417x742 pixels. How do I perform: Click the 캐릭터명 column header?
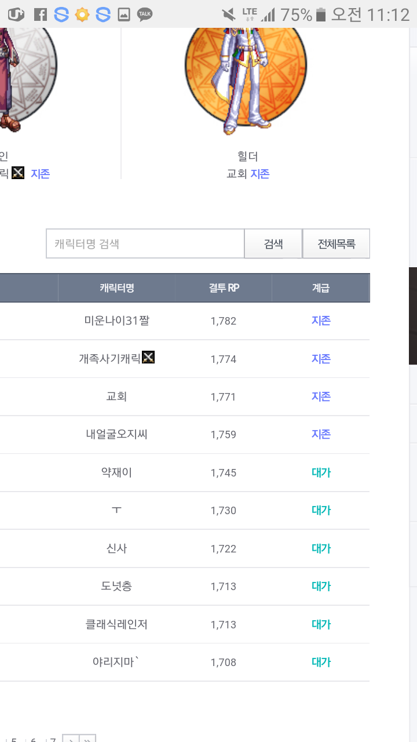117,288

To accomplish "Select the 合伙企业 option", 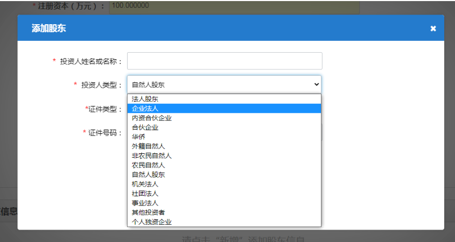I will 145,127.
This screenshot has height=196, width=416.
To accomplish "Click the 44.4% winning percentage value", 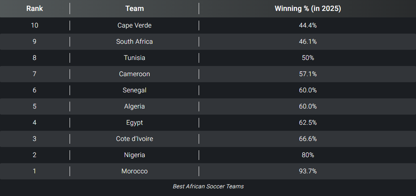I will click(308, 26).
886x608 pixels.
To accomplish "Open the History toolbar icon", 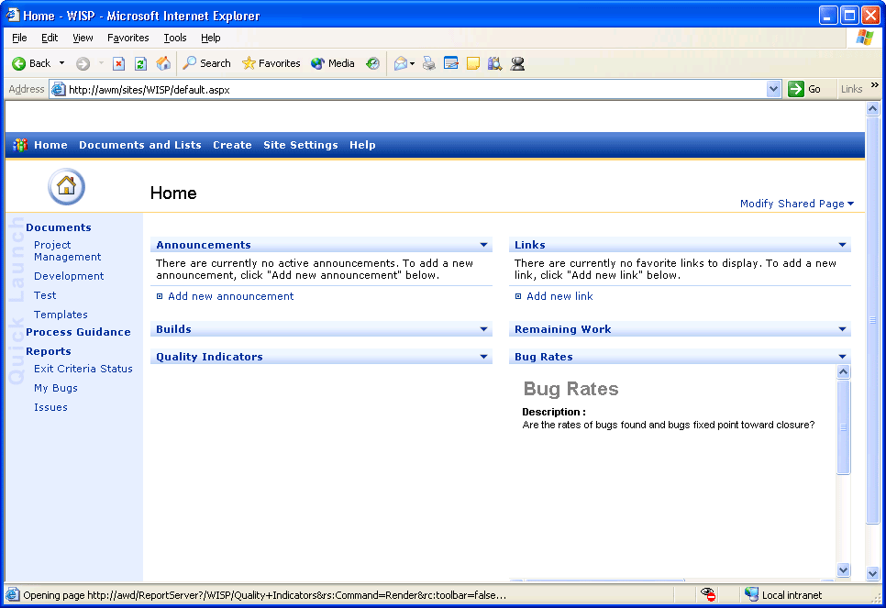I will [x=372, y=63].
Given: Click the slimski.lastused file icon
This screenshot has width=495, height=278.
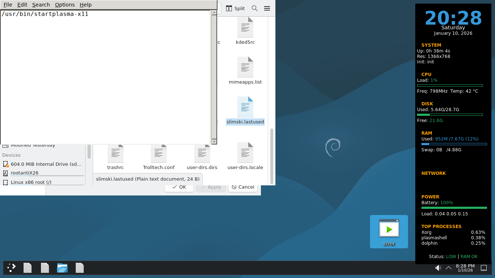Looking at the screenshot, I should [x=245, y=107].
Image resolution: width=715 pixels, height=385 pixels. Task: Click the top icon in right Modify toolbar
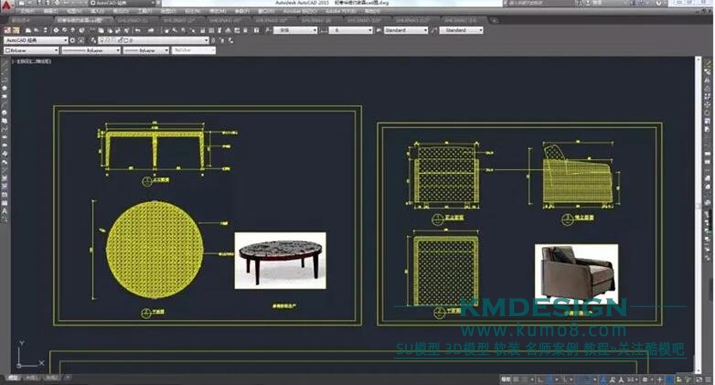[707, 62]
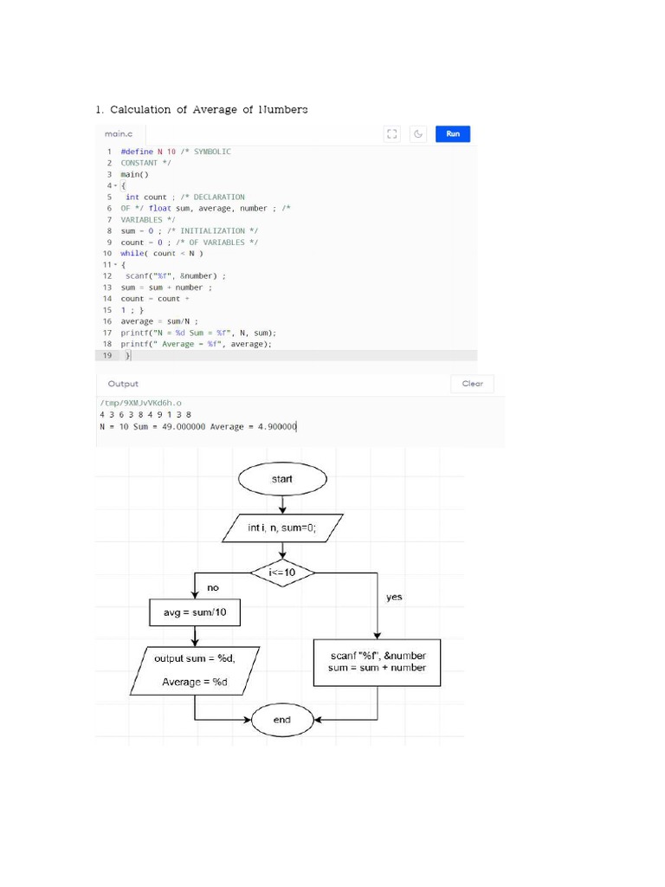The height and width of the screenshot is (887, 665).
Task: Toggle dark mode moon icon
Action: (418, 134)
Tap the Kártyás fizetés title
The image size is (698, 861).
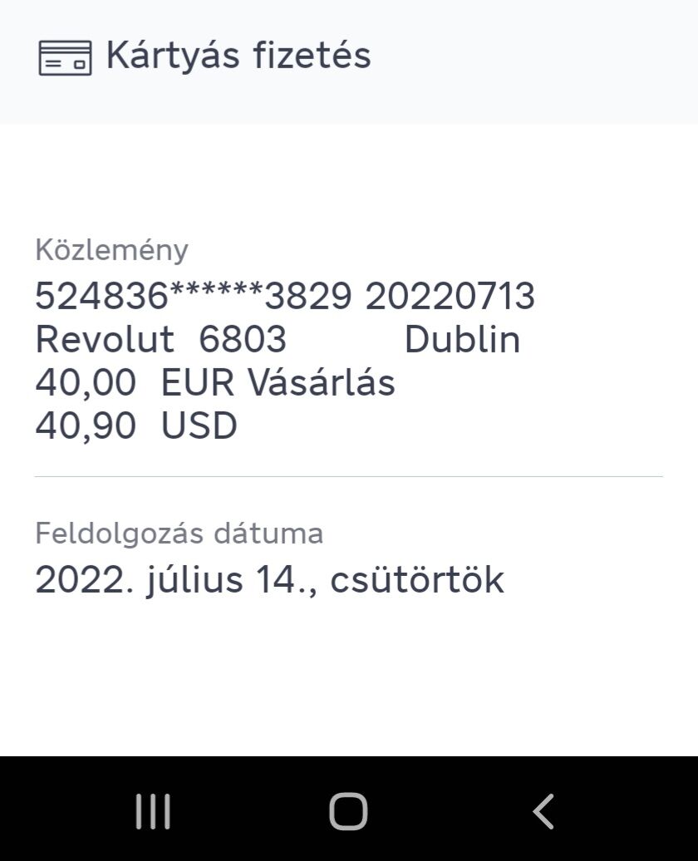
---
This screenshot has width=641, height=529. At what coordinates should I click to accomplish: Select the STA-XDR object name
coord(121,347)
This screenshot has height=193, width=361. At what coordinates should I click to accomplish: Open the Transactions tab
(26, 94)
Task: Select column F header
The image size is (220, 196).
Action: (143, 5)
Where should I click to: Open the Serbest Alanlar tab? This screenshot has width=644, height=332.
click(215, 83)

About this task:
Using the records above, restate word for word the lines from the one with "Tap the Kártyás fizetés title" through the one with "The image size is (698, 861).", both included.

Exercise answer:
Tap the Kártyás fizetés title
The image size is (698, 861).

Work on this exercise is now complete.